[Records from a data collection]
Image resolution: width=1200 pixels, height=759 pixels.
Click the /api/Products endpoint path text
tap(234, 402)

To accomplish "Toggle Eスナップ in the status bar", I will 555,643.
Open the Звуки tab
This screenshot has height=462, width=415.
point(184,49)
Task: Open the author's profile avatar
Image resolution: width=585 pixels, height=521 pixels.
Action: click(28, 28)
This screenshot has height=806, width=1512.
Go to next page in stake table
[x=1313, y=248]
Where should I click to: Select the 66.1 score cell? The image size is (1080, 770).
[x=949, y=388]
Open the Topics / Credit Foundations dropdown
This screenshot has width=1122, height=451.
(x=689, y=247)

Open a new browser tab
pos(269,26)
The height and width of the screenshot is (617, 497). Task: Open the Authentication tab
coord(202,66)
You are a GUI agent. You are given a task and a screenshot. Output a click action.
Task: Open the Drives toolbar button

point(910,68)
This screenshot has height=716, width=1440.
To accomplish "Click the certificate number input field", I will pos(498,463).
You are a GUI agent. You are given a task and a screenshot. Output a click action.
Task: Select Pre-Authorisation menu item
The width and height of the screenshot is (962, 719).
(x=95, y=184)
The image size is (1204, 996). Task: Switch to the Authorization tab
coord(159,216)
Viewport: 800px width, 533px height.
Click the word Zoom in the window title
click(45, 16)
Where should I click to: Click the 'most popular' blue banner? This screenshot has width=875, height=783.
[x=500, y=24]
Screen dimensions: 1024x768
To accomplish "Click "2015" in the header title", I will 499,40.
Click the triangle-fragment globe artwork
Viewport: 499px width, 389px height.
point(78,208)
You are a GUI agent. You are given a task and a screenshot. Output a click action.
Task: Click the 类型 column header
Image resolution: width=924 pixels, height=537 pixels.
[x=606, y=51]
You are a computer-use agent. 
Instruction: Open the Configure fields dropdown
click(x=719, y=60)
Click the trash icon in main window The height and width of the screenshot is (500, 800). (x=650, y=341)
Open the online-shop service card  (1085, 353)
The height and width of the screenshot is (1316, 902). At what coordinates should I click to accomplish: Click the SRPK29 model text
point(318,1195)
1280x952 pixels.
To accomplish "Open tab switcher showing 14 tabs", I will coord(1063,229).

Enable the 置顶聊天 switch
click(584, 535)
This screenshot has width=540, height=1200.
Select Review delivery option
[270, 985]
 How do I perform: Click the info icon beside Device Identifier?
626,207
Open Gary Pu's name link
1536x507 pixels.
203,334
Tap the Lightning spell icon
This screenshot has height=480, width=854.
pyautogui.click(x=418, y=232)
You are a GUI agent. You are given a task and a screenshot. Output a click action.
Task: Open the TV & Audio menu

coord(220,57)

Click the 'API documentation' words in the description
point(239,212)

THE TASK – Reproduce the entries above exactly, every line included.

RESPONSE TO THE TASK –
Image resolution: width=1200 pixels, height=759 pixels.
Click the /api/Products endpoint path text
tap(234, 402)

To accomplish "Toggle Eスナップ in the status bar", I will 555,643.
Open the Звуки tab
This screenshot has height=462, width=415.
point(184,49)
Task: Open the author's profile avatar
Image resolution: width=585 pixels, height=521 pixels.
Action: click(28, 28)
This screenshot has height=806, width=1512.
Go to next page in stake table
[x=1313, y=248]
Where should I click to: Select the 66.1 score cell? The image size is (1080, 770).
[x=949, y=388]
Open the Topics / Credit Foundations dropdown
This screenshot has width=1122, height=451.
(x=689, y=247)

Open a new browser tab
pos(269,26)
The height and width of the screenshot is (617, 497). Task: Open the Authentication tab
coord(202,66)
You are a GUI agent. You are given a task and a screenshot. Output a click action.
Task: Open the Drives toolbar button

point(910,68)
This screenshot has height=716, width=1440.
To accomplish "Click the certificate number input field", I will pos(498,463).
You are a GUI agent. You are given a task and a screenshot. Output a click action.
Task: Select Pre-Authorisation menu item
The width and height of the screenshot is (962, 719).
(x=95, y=184)
The image size is (1204, 996). Task: Switch to the Authorization tab
coord(159,216)
Viewport: 800px width, 533px height.
Click the word Zoom in the window title
click(45, 16)
Where should I click to: Click the 'most popular' blue banner? This screenshot has width=875, height=783.
[x=500, y=24]
Screen dimensions: 1024x768
To accomplish "Click "2015" in the header title", I will 499,40.
Click the triangle-fragment globe artwork
Viewport: 499px width, 389px height.
point(78,208)
You are a GUI agent. You are given a task and a screenshot. Output a click action.
Task: Click the 类型 column header
Image resolution: width=924 pixels, height=537 pixels.
[x=606, y=51]
You are a computer-use agent. 
Instruction: Open the Configure fields dropdown
click(x=719, y=60)
Click the trash icon in main window The height and width of the screenshot is (500, 800). (x=650, y=341)
Open the online-shop service card  (1085, 353)
The height and width of the screenshot is (1316, 902). At what coordinates should I click to accomplish: Click the SRPK29 model text
point(318,1195)
1280x952 pixels.
To accomplish "Open tab switcher showing 14 tabs", I will coord(1063,229).

Enable the 置顶聊天 switch
click(584, 535)
This screenshot has width=540, height=1200.
Select Review delivery option
[270, 985]
 How do I perform: Click the info icon beside Device Identifier?
626,207
Open Gary Pu's name link
1536x507 pixels.
203,334
Tap the Lightning spell icon
This screenshot has height=480, width=854.
pyautogui.click(x=418, y=232)
You are a GUI agent. You are given a task and a screenshot. Output a click action.
Task: Open the TV & Audio menu

coord(220,57)

Click the 'API documentation' words in the description
point(239,212)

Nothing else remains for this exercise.